TO DO: Copy exactly the lines from the one containing "Return to the previous view" through the last line of the records below, both included, and leave out the pictures.

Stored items
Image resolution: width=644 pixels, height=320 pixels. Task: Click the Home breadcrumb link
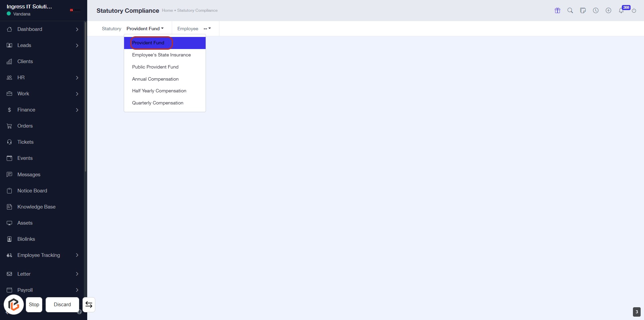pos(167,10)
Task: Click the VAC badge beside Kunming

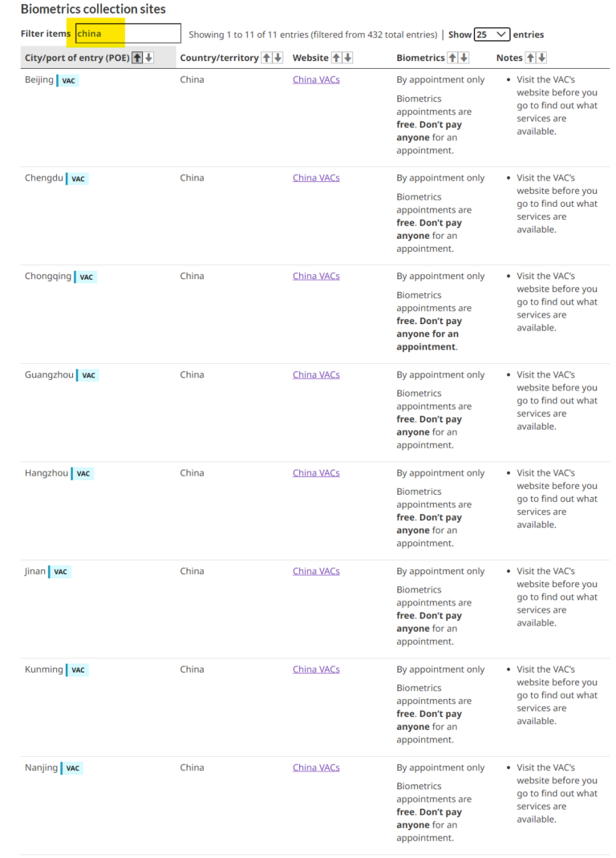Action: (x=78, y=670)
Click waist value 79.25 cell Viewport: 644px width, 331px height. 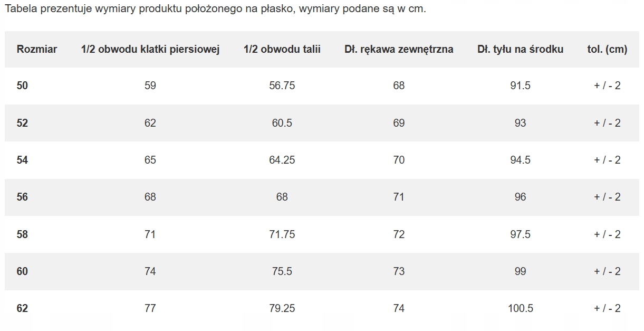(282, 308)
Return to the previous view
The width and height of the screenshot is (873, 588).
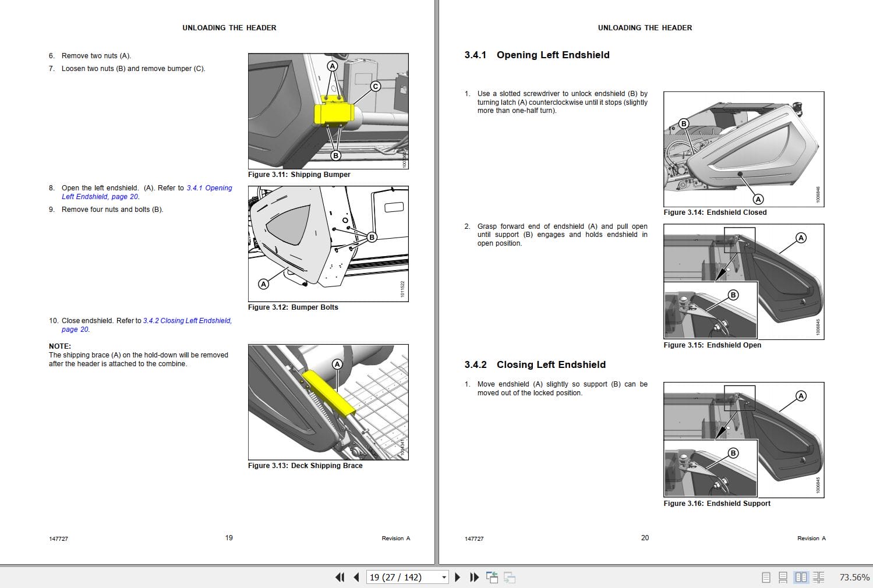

EXERCISE ANSWER:
Return to the previous view
The width and height of the screenshot is (873, 588).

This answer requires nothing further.